**Problem details**
For the listing beneath, state how many lines contain the string "will". Give the number by itself.

◇ ◇ ◇

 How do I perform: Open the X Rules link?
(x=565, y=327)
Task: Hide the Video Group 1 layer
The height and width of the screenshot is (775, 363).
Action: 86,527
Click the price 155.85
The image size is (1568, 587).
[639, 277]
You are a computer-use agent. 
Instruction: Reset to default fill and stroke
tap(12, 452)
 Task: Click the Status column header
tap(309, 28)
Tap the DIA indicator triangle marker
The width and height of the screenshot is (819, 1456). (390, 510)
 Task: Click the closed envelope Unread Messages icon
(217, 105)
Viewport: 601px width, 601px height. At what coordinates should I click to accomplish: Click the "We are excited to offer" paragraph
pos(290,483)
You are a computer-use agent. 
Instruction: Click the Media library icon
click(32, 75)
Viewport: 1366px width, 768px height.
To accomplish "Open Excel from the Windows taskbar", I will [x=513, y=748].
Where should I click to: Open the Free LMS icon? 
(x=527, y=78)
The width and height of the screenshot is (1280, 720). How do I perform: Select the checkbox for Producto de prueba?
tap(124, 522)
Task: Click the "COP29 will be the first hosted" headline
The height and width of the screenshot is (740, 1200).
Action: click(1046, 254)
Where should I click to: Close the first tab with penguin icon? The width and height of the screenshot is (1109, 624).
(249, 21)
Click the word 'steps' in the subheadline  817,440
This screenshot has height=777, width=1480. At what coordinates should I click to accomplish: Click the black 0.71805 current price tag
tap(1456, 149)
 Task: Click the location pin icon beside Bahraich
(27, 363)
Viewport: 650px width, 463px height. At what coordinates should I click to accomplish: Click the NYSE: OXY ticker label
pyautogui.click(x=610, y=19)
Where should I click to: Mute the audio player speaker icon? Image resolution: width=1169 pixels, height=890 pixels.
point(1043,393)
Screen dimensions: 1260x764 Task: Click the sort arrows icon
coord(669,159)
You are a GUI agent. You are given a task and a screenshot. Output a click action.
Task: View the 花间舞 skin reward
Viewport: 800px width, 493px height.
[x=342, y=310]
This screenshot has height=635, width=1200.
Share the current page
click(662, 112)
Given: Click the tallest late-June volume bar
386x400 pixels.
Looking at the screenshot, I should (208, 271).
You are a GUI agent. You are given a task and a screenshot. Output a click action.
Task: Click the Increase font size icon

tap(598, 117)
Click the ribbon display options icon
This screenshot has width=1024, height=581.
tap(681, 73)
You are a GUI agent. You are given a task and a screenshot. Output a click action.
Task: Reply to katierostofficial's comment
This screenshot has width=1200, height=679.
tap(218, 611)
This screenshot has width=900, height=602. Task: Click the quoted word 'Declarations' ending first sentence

◇ ◇ ◇

**Your response**
2